* _TEXTO_:
Vivemos tempos de polarização. Em uma sociedade em que o Facebook é responsável por formar opiniões - e, ao mesmo tempo, nos fecha a opiniões contrárias às nossas -, perdemos a capacidade de dialogar e discutir. É assim com política, é assim também com a falsa dicotomia entre cesárea e parto humanizado. Infelizmente, na ânsia de emplacar uma história potencialmente viralizável, jornalistas que trabalham na internet acabam puxando pela polêmica e entrando no jogo da polarização. Foi exatamente o que aconteceu com a triste história da Mariana.
"Cada vez que uma mulher morre depois de tentar um parto em casa, o status quo comemora", Rita escreveu. E é verdade.
A enfermeira Mariana era ativista pelo movimento da humanização. Como a parteira Ana Cristina Duarte contou, ela sabia dos benefícios do trabalho de parto. Passou uma noite e um dia acompanhada da doula (profissional contratada para dar apoio físico e emocional à mulher) e de suas enfermeiras-obstetras (as que assistiriam o parto). Durante todo o tempo, ela passou bem e a bebê também. Depois de horas, ela foi ao hospital procurando por analgesia (esta é a maior causa de transferência de partos domiciliares: um desejo da mulher). O pedido foi negado pela equipe de plantão, como conta Ana Cris:
Chegou bem com seu companheiro, os batimentos cardíacos da bebê perfeitos, mas não conseguiu a ajuda que desejava. Não havia a possibilidade, como para a maioria das brasileiras, de alívio para a dor. Naquele momento da noite suas opções seriam continuar sem medicamentos ou aceitar uma cesariana. Ela optou pela cirurgia. Três horas após chegar ao hospital foi operada, sua filha nasceu bem, a cirurgia terminou bem, ela amamentou na sala de parto e com a filha no colo foi de maca para o quarto. Durante a madrugada algo aconteceu. Ela passou mal, entrou em choque e após algumas horas voltou a ser operada. Foi para a UTI, foi transferida para outro hospital e após 11 dias veio a falecer.

* _EXTRATO DE DADOS_:
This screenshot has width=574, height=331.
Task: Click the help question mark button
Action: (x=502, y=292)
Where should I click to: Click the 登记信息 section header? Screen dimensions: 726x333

* _EXERCÍCIOS_:
• a. Reproduza do texto o trecho que vai de "Vivemos tempos de" até "história da Mariana.".
• b. Segundo o texto, quanto tempo depois de chegar ao hospital Mariana foi operada?
• c. Reescreva de forma mais breve o parágrafo do texto que começa com "A enfermeira Mariana era ativista", mantendo os fatos principais.

* _RESPOSTAS_:
• a.
Vivemos tempos de polarização. Em uma sociedade em que o Facebook é responsável por formar opiniões - e, ao mesmo tempo, nos fecha a opiniões contrárias às nossas -, perdemos a capacidade de dialogar e discutir. É assim com política, é assim também com a falsa dicotomia entre cesárea e parto humanizado. Infelizmente, na ânsia de emplacar uma história potencialmente viralizável, jornalistas que trabalham na internet acabam puxando pela polêmica e entrando no jogo da polarização. Foi exatamente o que aconteceu com a triste história da Mariana.

• b. Três horas após chegar ao hospital.

• c. Segundo a parteira Ana Cristina Duarte, Mariana, enfermeira e ativista da humanização, conhecia os benefícios do trabalho de parto. Passou uma noite e um dia acompanhada da doula e das enfermeiras-obstetras, e ela e a bebê estiveram bem o tempo todo. Depois de horas, foi ao hospital em busca de analgesia, a maior causa de transferência de partos domiciliares, mas a equipe de plantão negou o pedido.